Ко Второй мировой войне европейские государства подошли с развитой и дорогостоящей системой субсидируемого оперного театра. Опера как Gesamtkunstwerk (объединенное произведение искусства. — Прим. ред.), которая соединяла литературу, музыку, танец и изобразительное искусство, стала самым сложным объектом культурной индустрии и вскоре привлекла к себе внимание ученых. Описанный в 1966 году «закон Баумоля» постулировал на основе эмпирических исследований американского театра зависимость между стагнирующей производительностью труда в оперном театре и инфляцией, с одной стороны, а также общим ростом доходов населения (в том числе и заработной платы) — с другой.Baumol W. J., Bowen W.G. Performing Arts — The Economic Dilemma: A Study of Problems Common to Theater, Opera, Music and Dance. NY: The Twentieth Century Fund, 1966. Если в XIX веке оперный театр мог приносить доход и являлся привлекательным рынком для композиторов, то к 1939 году опера, по существу, находилась в структурном финансовом кризисе.
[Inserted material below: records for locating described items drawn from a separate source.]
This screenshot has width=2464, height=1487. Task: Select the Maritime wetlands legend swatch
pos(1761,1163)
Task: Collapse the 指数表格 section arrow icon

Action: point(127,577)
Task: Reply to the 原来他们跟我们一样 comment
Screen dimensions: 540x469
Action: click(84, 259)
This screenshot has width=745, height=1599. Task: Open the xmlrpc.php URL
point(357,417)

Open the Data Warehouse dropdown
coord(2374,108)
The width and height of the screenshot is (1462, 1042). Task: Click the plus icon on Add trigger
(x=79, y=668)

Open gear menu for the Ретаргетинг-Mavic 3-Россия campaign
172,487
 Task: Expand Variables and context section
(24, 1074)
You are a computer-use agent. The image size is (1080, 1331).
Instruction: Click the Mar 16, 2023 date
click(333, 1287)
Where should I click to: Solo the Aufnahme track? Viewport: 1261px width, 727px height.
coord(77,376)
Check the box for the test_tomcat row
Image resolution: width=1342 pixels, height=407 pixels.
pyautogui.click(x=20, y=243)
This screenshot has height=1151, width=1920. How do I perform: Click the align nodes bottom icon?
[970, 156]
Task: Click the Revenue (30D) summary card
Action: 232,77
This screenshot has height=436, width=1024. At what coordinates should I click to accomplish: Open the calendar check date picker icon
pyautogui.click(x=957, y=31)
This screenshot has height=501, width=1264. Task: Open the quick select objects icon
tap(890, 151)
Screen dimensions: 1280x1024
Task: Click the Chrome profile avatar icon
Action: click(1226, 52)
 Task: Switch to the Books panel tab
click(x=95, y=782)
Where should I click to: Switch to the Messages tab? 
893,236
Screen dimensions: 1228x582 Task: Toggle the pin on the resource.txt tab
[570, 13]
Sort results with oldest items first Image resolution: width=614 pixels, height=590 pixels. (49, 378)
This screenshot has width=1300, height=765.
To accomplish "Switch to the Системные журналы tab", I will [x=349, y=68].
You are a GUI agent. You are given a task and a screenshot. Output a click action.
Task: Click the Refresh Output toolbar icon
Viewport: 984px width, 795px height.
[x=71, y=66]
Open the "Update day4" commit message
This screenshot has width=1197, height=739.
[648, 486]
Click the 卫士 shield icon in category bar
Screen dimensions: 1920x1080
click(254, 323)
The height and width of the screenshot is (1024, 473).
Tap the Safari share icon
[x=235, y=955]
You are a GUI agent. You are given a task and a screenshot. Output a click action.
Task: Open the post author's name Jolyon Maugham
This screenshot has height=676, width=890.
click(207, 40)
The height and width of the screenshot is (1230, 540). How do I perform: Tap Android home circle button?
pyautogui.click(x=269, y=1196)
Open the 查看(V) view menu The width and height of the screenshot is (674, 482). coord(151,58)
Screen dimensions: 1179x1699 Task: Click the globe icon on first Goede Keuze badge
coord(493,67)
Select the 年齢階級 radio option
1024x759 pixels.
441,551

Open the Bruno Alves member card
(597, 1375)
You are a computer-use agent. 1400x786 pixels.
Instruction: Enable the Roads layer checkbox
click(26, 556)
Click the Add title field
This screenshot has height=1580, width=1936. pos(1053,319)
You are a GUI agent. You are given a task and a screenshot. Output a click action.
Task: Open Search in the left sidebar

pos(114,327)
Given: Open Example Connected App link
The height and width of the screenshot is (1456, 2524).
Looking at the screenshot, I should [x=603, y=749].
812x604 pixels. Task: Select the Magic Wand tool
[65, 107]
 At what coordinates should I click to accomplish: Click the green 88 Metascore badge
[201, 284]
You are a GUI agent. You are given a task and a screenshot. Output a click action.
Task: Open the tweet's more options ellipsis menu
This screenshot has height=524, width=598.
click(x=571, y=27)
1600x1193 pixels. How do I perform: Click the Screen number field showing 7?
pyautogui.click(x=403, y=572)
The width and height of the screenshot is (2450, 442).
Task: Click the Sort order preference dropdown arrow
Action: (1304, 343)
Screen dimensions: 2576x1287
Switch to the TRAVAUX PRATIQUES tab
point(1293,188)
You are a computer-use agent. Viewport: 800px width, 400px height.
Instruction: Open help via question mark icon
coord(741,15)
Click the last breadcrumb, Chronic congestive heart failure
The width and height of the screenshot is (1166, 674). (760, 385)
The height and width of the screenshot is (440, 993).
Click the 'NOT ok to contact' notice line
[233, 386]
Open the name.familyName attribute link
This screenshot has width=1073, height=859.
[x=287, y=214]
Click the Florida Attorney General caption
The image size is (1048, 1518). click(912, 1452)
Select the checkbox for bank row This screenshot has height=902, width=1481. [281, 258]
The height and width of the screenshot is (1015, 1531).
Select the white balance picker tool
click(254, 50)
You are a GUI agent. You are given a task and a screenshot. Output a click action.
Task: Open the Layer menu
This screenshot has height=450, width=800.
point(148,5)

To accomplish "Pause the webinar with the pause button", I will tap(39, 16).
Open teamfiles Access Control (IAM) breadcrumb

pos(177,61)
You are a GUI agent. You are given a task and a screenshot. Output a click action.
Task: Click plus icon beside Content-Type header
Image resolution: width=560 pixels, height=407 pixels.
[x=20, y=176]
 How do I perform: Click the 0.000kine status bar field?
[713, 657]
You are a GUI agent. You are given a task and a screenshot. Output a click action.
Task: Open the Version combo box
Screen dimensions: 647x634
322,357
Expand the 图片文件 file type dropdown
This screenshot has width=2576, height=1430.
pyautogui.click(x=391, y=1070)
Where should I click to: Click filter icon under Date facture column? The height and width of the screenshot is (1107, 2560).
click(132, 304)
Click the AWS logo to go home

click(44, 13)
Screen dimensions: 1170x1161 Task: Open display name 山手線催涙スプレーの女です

Москва прифронтовая. Маскировка Большого Театра

Москва прифронтовая. Маскировка Большого Театра

Парадоксальным образом взрывной рост расходов на оперу — теперь покрываемых за счет налогоплательщиков — совпал с началом кризиса жанра, вытесняемого другими видами искусства и медиа, в частности кино. Ранее оперный театр был сценой национальной политики и ареной социального восхождения буржуазии: знание репертуара и правил театрального поведения, покупка абонемента для посещения определенных мест в зрительном зале, построение социальных связей традиционно были частью distinction, формы престижной социализации новых элит, описанной Пьером Бурдье.Bourdieu P. La distinction : critique sociale du jugement. Paris: Minuit, 1979. Позднее театр теряет эту роль: неуклонно стареющее население лож переставало быть фокусом политики, массовая публика предпочитала более демократичное кино, композиторы все меньше интересовались оперой, предпочитая ей другие жанры, а при диктатуре вероятные — и непредсказуемые — «ошибки» могли стоить дорого.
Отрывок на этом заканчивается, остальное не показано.